+++ RECORDS SUPPLIED
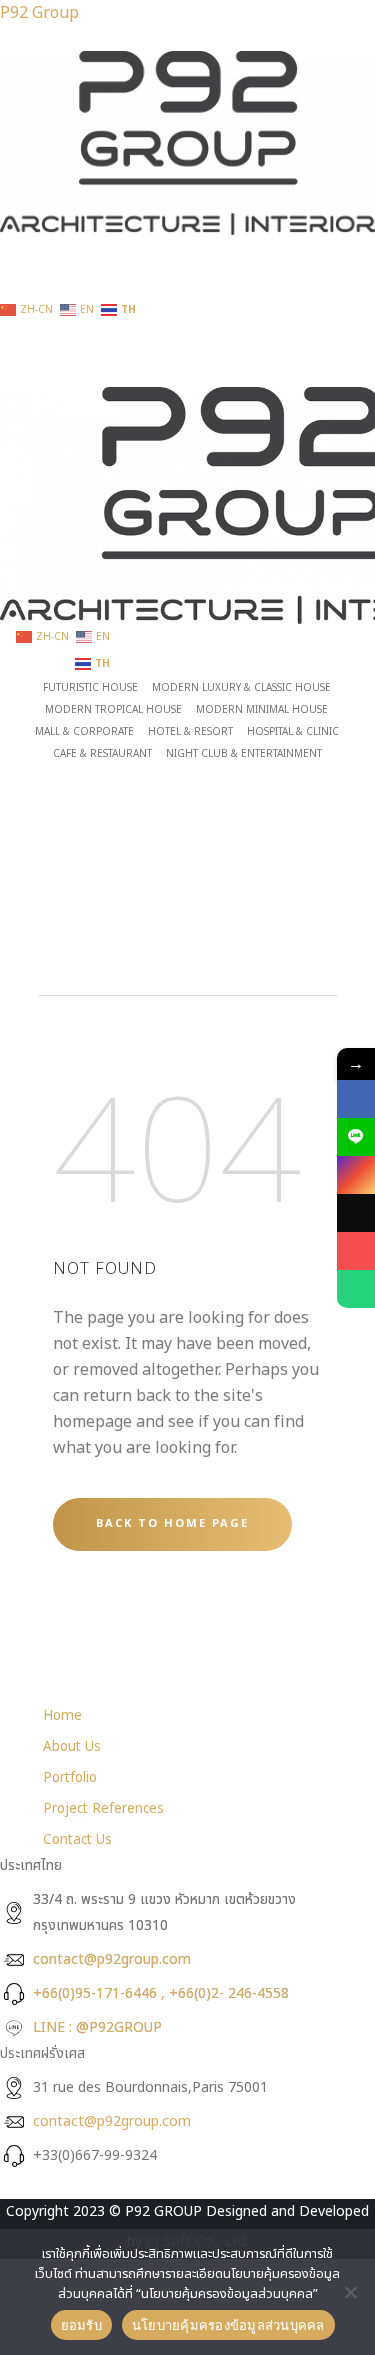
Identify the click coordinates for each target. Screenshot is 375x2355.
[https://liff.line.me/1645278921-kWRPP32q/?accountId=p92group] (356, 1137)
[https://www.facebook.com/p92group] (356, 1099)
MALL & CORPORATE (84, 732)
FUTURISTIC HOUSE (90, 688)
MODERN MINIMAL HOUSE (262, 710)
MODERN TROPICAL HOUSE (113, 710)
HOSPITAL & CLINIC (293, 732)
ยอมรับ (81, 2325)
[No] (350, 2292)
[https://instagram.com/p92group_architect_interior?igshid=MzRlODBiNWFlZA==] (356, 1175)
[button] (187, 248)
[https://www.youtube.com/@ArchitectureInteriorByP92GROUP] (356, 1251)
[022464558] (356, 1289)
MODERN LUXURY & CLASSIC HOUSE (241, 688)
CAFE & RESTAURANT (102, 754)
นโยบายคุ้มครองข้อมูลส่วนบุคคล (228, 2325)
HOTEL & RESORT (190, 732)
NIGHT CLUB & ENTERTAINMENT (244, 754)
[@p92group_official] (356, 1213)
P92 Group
++++++
+++ RECORDS SUPPLIED
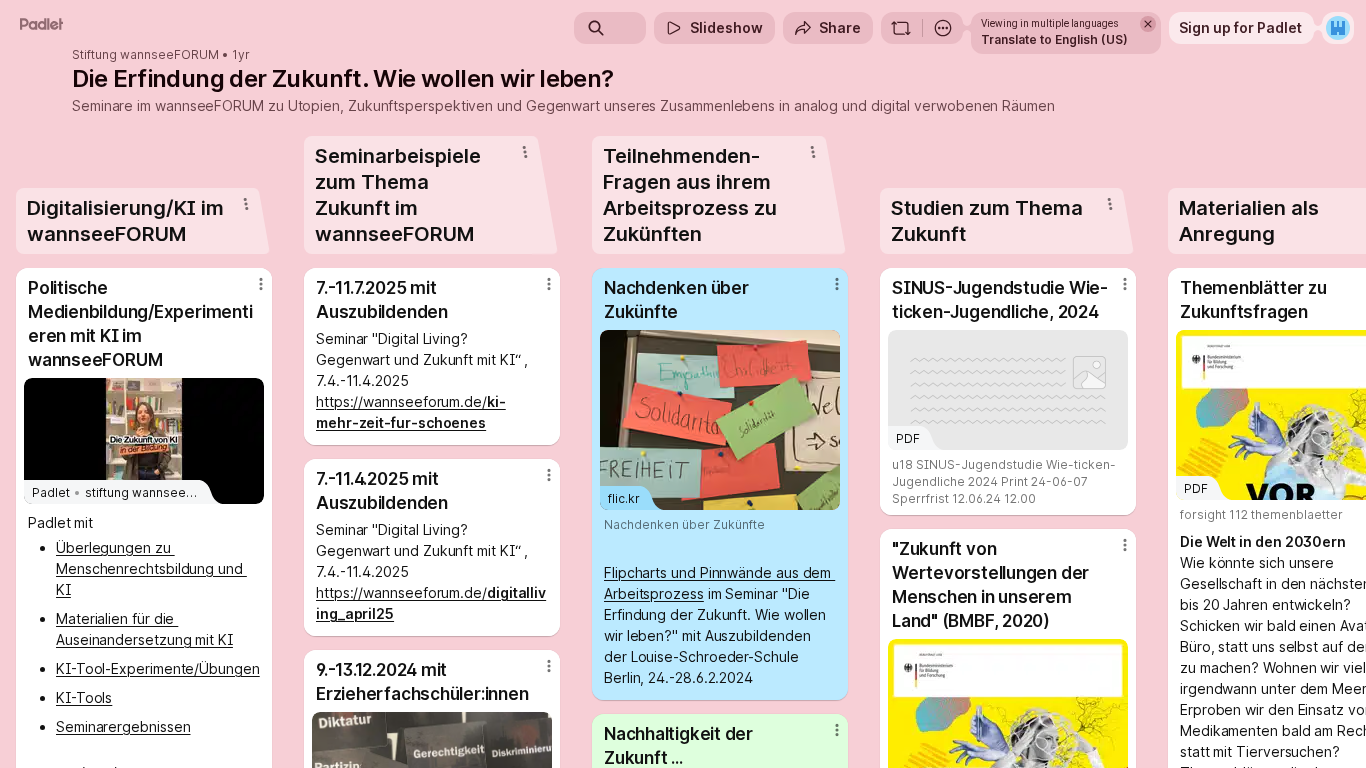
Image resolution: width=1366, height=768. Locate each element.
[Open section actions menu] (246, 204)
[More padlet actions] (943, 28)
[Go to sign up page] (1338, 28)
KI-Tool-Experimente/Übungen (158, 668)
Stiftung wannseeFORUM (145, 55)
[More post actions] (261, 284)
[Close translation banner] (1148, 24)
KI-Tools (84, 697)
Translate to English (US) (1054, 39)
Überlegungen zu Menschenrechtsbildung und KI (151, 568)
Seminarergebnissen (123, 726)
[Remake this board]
++++++
Would you copy out exactly the lines above that start at the one containing "[Open section actions menu] (246, 204)" and end at the one containing "[Remake this board]", inclusive?

[Open section actions menu] (246, 204)
[More padlet actions] (943, 28)
[Go to sign up page] (1338, 28)
KI-Tool-Experimente/Übungen (158, 668)
Stiftung wannseeFORUM (145, 55)
[More post actions] (261, 284)
[Close translation banner] (1148, 24)
KI-Tools (84, 697)
Translate to English (US) (1054, 39)
Überlegungen zu Menschenrechtsbildung und KI (151, 568)
Seminarergebnissen (123, 726)
[Remake this board]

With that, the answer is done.